No fatídico dia da morte de sua filha, o seu marido não aguentara o choque e perdera a razão de viver. O custo com os antidepressivos do parceiro drenava todo o dinheiro do homem, cujos cabelos brancos eram responsáveis por sustentar sozinho a frágil família, mesmo nunca tendo um emprego fixo que garantisse a sustentação plena do casal. O peso de uma vida perdida ainda era latente sobre suas costas e o medo da solidão completa o mantinha ereto para continuar seguindo em frente.
Levantou-se com dificuldade e adentrou a antessala que separava a porta da frente do interior da casa. Pegou seu sobretudo cinza surrado e rumou em direção a vastidão da noite. A neblina o impedia de ver claramente, mas o caminho parecia nítido como o dia. O ofuscamento não era fruto da falta de luz das ruas do bairro, mas dos seus olhos, que falhavam em enxergar o significado de tudo aquilo. Afinal, pensava o senhor, a quem pertencia sua felicidade, se ela se quer ainda existisse? Sua filha a levou com ela, como seu ursinho de pelúcia, para dentro de seu túmulo? Estaria sua alegria deitada no quarto do casal, agoniando sobre a própria existência? Os carros passavam e a escuridão aumentava.
Cruzando a avenida, entrou em uma loja de conveniência e comprou uma caixa de leite e um maço de cigarros, acendendo um logo ao sair novamente em direção à noite. Sua vida não estava sob suas mãos e era só uma questão de tempo até que fosse privado de tudo que teve o prazer de conquistar em seus longos anos de caminhada. À distância, uma sirene tocava em velocidade, e sua espinha tremia com o som que chegava aos seus ouvidos. Um ultimato e poderia perder seu bem mais precioso, a liberdade. Liberdade que o guiava naquela noite era a mesma que o guiou para fora da casa de seus pais, quando decidiu buscar um amor proibido; liberdade que o guiou ao orfanato e abraçou a menina recém nascida, sozinha e desamparada, acalentando seu coração como nunca antes; liberdade de ajoelhar sob a lápide e chorar o fim injusto de uma alma incrível; liberdade que o mantinha de pé sob as luzes borradas de uma cidade deserta.
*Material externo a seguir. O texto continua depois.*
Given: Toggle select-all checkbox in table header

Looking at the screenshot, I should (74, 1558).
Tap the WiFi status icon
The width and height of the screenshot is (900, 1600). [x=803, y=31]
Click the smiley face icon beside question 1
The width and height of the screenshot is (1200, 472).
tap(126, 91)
Ao voltar a antessala, tudo estava como antes, mas nada mais parecia estar no lugar. Nada lá o pertencia, nem a mesa, nem o sofá nem o sobretudo que vestia. Estava nu em um mundo que o sufocava e o privava de sua própria existência, como se estar ali significasse um delito imperdoável. Apagou o resto do seu cigarro na carta mais próxima, sua demissão, recebida mais cedo naquele mesmo dia pelas mãos de seu supervisor. Com aquele desfecho, o fundo do poço parecia nunca chegar e, em queda livre em direção ao abismo, temia o que pudesse encontrar nas profundezas da existência.
As lágrimas agora cessaram e o ódio voltava a latejar quando as últimas cartas eram remexidas e apresentavam duas propostas para um futuro melhor. O sorriso cativante criado por computação gráfica do candidato destoava da expressão de seriedade do seu oponente, ambos representando um país que não existia, uma esperança que era latente, mas incubada e enterrada. Tanto o presente quanto a dita renovação não o representavam. O grisalho senhor não acreditava no velho que se dizia renovado, nem o novo que representava mais do mesmo. Seu coração, cheio de emoções fervilhando queria acreditar, precisava acreditar, seria sua única chance de agarrar-se às paredes e evitar a dolorosa aterrissagem, mas a chama já se apagara e palavras vazias jamais a reacenderia.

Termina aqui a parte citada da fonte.